日本国籍を持っている人が外国籍を自分の意志で申請して取得した時には、国籍法第11条1項の「日本国民は、自己の志望によって外国の国籍を取得したときは、日本の国籍を失う。」という規定により、法律上は外国籍を取得した時点で、自動的に日本国籍を喪失します。しかし、外国籍を取得したことを自分で日本の役所の戸籍係に知らせなければ、日本側ではその事実を知ることができないので、戸籍の記録は残ったままになります。
戸籍法第103条には、国籍喪失の届出は、その事実を知った日から1ヶ月以内(届出人が外国にいるときは3ヶ月以内)に届けなければならないとされていますが、「戸籍法は日本国内に居住する内外国人、及び日本国外に居住する日本人に適用される」とされている法律ですので、日本の法務省が「外国籍を取得した外国に住む外国人」と見做す当事者には、外国にいるあいだは提出の義務はない、という解釈になるそうです。またその当事者の親族等にもその義務があるとなっていますが、この義務違反に過料を科すという運用はほとんどなされていないといわれていますし、外国籍を取得した人の中でこの届を出している人は1割程度ではないかと推測されています。
2018年3月から、まさにこの条項について国籍はく奪条項違憲訴訟という裁判が東京地裁で行われています*。これは海外に長く住んでいて仕事上その国の国籍が必要になったため、この国籍法11条1項の国籍自動喪失の規定を知らずに外国籍を申請してしまった人や、これから生活のためにどうしても外国籍を取得する必要があるが、日本国籍を失うこともしたくないという8人の方たちが原告となって、この条項が、憲法の国籍離脱の自由を保障する第22条2項、自己決定権と幸福追求権を保証する第13条、また、出生によるなどの法律上で認められている複数国籍者には国籍選択の機会を認めているのに11条1項の該当者には有無を言わさず日本国籍をはく奪するということが、憲法第14条の法の下の平等に反している、という訴えを起こしているものです。

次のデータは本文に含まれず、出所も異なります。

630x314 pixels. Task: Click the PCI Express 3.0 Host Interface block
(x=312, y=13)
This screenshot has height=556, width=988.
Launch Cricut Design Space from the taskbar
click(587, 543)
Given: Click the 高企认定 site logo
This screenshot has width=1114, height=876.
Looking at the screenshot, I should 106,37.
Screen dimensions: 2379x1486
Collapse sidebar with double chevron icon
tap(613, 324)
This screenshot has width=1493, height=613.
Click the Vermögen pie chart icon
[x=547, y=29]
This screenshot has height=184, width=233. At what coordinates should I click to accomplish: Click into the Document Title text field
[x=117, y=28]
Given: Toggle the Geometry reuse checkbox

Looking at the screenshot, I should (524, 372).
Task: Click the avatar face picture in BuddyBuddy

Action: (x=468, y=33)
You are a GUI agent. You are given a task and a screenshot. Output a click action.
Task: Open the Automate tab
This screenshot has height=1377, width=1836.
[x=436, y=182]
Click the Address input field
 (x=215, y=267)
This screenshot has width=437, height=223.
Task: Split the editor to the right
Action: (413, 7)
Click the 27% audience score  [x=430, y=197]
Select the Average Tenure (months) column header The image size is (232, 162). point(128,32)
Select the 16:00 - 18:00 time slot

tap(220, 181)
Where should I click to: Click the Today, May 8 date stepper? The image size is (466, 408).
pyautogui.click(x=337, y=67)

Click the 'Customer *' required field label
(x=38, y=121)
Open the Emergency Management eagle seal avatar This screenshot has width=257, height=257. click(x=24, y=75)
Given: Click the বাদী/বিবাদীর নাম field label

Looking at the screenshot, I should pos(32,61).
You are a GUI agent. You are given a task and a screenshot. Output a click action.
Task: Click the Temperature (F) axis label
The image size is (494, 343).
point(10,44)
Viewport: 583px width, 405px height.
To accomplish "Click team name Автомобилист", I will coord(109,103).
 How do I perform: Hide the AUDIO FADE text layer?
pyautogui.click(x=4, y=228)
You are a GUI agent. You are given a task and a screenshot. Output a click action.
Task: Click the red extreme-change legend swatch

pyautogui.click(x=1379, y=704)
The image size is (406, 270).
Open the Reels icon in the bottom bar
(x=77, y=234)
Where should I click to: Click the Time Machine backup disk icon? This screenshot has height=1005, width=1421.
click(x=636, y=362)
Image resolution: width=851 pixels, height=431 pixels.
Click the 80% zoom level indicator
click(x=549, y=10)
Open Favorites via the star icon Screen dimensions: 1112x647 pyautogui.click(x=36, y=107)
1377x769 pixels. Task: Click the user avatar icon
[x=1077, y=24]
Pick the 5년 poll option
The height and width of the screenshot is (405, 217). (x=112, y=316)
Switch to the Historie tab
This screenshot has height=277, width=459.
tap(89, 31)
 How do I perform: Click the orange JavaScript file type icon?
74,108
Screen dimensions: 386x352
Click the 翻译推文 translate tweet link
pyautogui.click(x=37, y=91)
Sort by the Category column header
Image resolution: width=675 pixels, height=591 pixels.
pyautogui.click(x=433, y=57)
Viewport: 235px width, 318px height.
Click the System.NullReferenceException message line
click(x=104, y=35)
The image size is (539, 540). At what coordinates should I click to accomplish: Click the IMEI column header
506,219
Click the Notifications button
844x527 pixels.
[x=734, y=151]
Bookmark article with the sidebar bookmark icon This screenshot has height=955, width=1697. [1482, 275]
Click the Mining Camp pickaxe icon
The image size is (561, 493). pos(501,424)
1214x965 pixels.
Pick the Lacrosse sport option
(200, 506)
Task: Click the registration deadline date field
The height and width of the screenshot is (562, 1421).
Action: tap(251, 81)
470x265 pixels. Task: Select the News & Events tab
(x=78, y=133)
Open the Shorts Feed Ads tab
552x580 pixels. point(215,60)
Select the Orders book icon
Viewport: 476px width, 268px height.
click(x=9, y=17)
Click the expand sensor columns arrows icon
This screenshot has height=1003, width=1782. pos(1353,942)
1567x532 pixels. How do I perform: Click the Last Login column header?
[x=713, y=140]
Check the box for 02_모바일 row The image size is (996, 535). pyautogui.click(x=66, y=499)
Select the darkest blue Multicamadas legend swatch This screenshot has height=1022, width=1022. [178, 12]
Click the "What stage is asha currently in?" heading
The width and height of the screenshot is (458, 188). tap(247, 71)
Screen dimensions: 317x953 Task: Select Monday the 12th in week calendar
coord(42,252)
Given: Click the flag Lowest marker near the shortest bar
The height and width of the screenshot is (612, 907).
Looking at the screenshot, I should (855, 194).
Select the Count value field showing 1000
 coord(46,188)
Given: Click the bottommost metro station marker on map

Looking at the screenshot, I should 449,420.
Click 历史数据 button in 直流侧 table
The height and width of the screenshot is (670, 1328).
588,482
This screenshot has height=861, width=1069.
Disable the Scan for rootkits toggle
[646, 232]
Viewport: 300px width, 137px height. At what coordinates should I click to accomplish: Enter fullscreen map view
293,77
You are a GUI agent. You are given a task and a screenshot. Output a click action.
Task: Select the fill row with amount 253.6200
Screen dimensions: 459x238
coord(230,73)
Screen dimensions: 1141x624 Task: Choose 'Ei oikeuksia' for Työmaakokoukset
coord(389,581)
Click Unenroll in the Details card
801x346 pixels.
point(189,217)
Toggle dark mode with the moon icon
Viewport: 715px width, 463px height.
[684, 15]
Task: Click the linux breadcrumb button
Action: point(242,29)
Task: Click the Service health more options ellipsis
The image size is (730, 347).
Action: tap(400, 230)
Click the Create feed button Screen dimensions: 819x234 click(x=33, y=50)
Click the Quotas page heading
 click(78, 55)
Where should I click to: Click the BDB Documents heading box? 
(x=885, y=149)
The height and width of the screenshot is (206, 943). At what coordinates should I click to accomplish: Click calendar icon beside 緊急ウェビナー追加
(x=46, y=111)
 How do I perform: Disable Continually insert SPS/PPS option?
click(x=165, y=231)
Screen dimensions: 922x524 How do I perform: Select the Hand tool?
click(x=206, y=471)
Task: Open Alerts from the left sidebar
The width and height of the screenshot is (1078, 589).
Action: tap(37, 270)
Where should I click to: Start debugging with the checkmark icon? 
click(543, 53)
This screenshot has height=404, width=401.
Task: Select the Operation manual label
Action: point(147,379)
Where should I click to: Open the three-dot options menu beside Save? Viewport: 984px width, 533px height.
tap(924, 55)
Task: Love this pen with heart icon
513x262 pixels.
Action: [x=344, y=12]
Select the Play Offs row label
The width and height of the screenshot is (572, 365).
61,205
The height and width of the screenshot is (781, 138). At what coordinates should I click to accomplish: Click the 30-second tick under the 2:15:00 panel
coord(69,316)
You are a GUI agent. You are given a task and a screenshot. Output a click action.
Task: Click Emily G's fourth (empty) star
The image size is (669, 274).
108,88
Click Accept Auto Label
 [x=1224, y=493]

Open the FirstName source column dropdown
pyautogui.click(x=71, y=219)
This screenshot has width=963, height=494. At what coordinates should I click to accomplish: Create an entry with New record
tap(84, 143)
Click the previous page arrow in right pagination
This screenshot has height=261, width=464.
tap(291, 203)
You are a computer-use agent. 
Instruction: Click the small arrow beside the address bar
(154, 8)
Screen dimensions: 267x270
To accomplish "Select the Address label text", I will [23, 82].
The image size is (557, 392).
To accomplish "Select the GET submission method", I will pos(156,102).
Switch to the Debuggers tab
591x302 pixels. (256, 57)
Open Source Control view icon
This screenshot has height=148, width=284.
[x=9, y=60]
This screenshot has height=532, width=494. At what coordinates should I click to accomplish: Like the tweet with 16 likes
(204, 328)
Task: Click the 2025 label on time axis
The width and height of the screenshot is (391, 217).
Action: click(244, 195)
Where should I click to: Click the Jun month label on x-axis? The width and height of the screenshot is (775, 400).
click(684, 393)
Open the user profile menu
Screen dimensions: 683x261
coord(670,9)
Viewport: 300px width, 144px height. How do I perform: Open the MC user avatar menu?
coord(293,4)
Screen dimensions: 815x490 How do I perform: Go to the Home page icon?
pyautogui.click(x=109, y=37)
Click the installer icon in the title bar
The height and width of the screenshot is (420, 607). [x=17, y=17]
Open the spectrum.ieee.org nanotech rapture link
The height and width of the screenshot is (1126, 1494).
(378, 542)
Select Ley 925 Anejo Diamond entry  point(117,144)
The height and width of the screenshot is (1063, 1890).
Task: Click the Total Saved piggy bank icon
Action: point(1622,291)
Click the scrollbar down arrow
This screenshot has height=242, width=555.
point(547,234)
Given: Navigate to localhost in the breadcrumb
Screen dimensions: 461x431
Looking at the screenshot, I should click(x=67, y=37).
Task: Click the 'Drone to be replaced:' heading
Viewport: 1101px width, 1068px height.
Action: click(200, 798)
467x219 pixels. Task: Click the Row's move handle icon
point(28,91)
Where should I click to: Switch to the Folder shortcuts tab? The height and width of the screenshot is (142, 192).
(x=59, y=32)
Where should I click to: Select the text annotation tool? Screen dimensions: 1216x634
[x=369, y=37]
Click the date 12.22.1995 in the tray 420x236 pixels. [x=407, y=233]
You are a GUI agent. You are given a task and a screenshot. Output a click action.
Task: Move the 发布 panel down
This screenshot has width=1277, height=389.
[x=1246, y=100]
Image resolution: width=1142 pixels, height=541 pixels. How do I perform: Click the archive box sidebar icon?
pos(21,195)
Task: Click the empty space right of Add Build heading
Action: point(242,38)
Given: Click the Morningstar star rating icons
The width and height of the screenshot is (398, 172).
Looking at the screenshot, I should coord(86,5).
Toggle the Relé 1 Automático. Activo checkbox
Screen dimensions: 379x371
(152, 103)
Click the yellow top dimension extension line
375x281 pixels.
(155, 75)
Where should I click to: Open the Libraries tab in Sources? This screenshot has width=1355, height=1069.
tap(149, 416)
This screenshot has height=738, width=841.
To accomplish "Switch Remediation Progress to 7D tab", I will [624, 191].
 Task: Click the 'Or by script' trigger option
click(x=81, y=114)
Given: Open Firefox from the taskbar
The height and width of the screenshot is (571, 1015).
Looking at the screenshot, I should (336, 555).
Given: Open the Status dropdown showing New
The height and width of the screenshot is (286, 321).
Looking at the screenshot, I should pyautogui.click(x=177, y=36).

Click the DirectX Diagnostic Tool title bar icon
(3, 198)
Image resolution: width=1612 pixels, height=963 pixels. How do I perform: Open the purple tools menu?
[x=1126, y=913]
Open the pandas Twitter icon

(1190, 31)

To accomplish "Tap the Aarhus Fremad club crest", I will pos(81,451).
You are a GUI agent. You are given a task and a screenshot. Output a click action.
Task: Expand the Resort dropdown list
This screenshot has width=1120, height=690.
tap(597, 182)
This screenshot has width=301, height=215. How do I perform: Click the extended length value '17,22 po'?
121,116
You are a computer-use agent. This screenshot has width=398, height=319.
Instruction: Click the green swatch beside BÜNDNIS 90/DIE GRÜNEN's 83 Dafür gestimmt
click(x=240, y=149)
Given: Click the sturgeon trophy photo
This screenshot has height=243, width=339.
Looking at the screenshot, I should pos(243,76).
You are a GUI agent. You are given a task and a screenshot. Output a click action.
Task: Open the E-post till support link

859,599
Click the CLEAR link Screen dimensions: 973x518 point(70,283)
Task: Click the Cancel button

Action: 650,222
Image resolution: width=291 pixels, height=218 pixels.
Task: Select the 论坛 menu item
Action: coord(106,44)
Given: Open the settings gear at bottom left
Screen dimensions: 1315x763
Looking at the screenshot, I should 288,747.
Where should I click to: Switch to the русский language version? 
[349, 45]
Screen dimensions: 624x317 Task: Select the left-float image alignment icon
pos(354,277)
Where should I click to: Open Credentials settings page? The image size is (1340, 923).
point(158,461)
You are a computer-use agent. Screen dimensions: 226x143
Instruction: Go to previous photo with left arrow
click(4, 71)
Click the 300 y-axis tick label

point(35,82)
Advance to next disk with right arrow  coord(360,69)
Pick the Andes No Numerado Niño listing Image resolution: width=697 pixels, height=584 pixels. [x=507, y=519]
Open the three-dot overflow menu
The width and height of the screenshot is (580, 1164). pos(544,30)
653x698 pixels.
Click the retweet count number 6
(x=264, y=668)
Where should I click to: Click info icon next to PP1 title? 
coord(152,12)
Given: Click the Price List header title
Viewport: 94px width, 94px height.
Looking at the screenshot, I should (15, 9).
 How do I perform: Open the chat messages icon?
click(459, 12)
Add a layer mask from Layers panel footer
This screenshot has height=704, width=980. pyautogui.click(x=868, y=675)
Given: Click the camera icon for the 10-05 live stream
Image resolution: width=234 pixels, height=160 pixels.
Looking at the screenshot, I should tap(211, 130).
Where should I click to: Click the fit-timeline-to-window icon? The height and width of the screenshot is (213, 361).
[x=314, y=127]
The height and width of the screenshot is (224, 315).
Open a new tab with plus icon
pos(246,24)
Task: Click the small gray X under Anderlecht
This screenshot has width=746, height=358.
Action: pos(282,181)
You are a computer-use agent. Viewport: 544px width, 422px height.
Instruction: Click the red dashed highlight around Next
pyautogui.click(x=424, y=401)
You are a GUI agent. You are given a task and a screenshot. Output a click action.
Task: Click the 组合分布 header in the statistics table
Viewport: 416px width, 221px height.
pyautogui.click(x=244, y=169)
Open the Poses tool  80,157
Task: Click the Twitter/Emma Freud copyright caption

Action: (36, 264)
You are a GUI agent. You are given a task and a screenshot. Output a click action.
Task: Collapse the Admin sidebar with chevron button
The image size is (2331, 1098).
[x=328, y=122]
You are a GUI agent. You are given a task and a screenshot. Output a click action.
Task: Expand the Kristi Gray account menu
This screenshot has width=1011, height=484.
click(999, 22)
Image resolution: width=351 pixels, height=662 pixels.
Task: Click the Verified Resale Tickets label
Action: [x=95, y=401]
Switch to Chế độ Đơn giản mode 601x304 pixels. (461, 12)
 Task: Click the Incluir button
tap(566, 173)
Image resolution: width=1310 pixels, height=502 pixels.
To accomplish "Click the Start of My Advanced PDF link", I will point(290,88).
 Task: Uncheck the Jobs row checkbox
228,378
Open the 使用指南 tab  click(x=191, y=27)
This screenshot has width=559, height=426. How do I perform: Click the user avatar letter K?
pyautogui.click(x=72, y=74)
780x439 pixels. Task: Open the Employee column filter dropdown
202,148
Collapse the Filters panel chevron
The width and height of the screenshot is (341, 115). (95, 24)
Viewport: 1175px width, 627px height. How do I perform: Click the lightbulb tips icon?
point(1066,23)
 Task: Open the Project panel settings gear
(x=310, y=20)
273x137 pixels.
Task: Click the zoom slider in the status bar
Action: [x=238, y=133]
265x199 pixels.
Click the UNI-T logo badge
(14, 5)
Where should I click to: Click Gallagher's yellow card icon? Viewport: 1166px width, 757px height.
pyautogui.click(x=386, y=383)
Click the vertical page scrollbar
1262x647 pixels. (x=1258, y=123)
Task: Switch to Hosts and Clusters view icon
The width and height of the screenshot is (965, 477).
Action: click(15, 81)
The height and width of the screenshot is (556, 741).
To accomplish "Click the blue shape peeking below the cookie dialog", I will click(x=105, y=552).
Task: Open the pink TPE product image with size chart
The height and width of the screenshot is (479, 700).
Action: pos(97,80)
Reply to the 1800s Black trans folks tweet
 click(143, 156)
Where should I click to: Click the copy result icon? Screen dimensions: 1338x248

(*2021年1月21日に残念ながら敗訴の判決が出ましたが、原告と弁護団の方々は、更に高裁、最高裁までの判断を求めていくとのことです。)
出生の時に父母からそれぞれの違った国籍を受け継いだり、結婚すると配偶者に自動的にその国籍を与える国籍法を持つ国の人と結婚するなど、個人の意思にかかわらず複数国籍を持つ状態になった人には、日本の国籍法はいったん複数国籍状態を認め、その代わりにあとで国籍選択をすることを義務付けています。しかし選択義務とは言っても国籍選択届を役所に提出すれば、外国籍のほうは自分で手続きを取らなければ何も変わることはないので、複数国籍の状態は合法的に続くことになります。このことは国籍選択制度についての記事で詳しくご説明しています。
しかし、国籍法11条1項に該当する、自分の意志で外国籍を取得した人の場合は、日本の法律では外国籍を取得したその時点で日本国籍を失ったと解釈されるので、複数国籍の状態になる時点はありません。日本旅券を持っていても、また戸籍が残っているので日本に帰った時に日本旅券が申請できたとしても、その旅券を使うことは無効になった旅券を使用するという旅券法違反の行為になります。
またこの自動喪失するということが、国籍について役所に届ける際に「喪失届」と「離脱届」と二通りある理由です。「国籍喪失届」は、自身の意志に関わらず法律によって既に失っている国籍の事実について報告のために届けるものなので外国籍取得の期日にさかのぼって日本国籍がなくなったこととされ、「国籍離脱届」は国籍を二つ以上持っている人が、自らの届によって国籍を離脱する意思を持って届け出るもので、役所に受理された時点で日本国籍がなくなります。
このように、出生や婚姻、養子縁組、認知などにより、自分の意志ではなく当然に外国籍(又は日本国籍)を与えられた、国籍法第14条の国籍選択をする義務のある対象者と、第11条1項の自分の意志で外国籍を取得したので日本国籍をその時点で喪失した人とは、法律的に全く立場が違うことを、まず初めに理解しておくことはとても重要です。